How Fidelis Martins is Building a Business around Education Content Distribution in Nigeria
Hardly would one come across a higher institution in Nigeria without a physical library where students have access to textbooks, journals, and projects. But the challenge facing tertiary institutions in Africa is the availability of educational content online and also distribution across board.
Imagine you were schooling in the USA and need to reference a journal you once read back in a Nigerian school library. Just how convenient will the thought of traveling down to reference one journal be? Certainly, you wouldn’t want to fly down to Nigeria to lay hands on a single material. But on the other hand, you wouldn’t get that material you (badly) need either. So what do you do in this dicey situation? Well, Qataloog has (about) the solution.
The journey started when Martins Fidelis was confronted by a University Librarian on why there is no online platform that will enable students and libraries to order higher education content In Africa. Quickly, his entrepreneurial mind sensed an opportunity. A void needs to be filled!
In March 2018, Matins Fidelis (CEO) co-founded Qataloog with Busayo Shokunbi the CTO. Qataloog was established to address the learning content distribution gap — which is one of the daunting challenges facing the African tertiary education space.
Although, prior to Qataloog, Martins was already running an educational startup “Dolesson”, a tutoring and learning marketplace for selling books and test preparation, during a Co-creation Hub Accelerator program, the founder transitioned to a much bigger scope. Apparently, he gained insight into more pressing challenges in the African educational space. Some of them were:
- Impacting learning outcomes in African tertiary education are poor
- Higher education learning content in Africa is very expensive because of middlemen
- Course material cost negatively impact almost 50% of all students
- There are huge books and journals availability gap in African Higher Ed. Librarians, students, researchers, Government, and professions find it very difficult accessing and ordering books, journals, e-databases, and periodicals due to lack of content distribution technology
According to Martins
“We developed Qataloog, as a higher education learning content distribution engine, supply chain, inventory management and catalogues analytics for print and digital books, journals, and multimedia databases for academic publishers from Africa, Europe, America and Asia-Pacific seeking to increase sales to African Universities and Colleges networks.”
On a daily basis, publishers around the world are seeking ways of achieving content visibility and gaining significant market shares in the African content market. In the same vein, students, librarians, government bodies, professionals and researchers are looking for avenues to obtain and explore these contents.
Here’s Qataloog creating a seamless content distribution process through its online network. The digital platform analyses and places clients in catalogues based on titles, publisher, prices, subjects, publication date.

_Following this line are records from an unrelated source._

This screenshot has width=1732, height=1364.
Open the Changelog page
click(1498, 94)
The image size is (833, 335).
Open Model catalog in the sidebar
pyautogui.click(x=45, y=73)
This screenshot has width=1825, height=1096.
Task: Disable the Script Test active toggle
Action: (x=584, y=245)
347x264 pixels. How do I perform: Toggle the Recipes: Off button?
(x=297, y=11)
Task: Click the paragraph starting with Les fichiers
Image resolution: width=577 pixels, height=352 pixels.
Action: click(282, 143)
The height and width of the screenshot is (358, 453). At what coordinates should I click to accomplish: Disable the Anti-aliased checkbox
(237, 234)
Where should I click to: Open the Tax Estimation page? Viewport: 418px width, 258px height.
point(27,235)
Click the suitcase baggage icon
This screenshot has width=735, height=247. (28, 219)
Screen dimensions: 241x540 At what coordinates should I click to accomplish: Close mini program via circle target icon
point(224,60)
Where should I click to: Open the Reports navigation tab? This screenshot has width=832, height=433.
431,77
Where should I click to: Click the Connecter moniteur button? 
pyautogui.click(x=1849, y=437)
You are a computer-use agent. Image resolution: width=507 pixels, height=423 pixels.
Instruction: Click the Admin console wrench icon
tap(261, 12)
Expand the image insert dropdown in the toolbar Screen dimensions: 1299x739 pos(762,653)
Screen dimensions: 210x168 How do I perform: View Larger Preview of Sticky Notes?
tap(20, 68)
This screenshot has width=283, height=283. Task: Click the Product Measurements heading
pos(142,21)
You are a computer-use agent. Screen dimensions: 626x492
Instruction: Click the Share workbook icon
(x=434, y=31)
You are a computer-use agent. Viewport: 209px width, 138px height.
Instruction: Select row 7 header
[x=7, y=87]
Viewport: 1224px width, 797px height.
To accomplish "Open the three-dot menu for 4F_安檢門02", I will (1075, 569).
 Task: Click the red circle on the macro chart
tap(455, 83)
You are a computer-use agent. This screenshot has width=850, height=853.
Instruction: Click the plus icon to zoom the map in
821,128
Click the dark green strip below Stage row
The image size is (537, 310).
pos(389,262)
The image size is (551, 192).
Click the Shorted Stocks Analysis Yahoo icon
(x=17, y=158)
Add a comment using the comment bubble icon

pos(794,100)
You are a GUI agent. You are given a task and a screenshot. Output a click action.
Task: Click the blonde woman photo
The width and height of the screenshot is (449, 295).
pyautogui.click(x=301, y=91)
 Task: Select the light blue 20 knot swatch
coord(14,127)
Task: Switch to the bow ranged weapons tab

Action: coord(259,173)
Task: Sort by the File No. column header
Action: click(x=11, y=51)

Given Qataloog ’s unique value proposition — improving learning outcomes through frictionless access and affordability of tertiary education — interest parties can order books and journals worth ₦80 million and get them delivered to their respective locations around the world within 90 days.
Qataloog’s website indicates that it has partnered with over 90,000 authoritative content sources and publishers around the world to distributing learning resources used by Ivy League Colleges to African Higher Institutions at cost-effective rates.
The founders also claim to have on-boarded over 40 academic publishers and have a significant number of Universities and Polytechnics committed to the course.
“So far over 1589 books have been distributed to over 300 users,” Martins tells Smepeaks
In their bid to actualise their mission, Fidelis hints that Qataloog has been able to raise $20, 000 in investment and has so far, generated $25, 000 from sales of books, journals, and periodicals according to the co-founders. 35% is made from every transaction made on Qataloog’s website.
Evidently, Qataloog is on its way to break the difficult chain in content distribution, solve the dilemma of education content consumers and make a good business while at it. Should it deliver on its value proposition, Martin and Busayo may be building a mega mobile repertoire of educational content worth millions.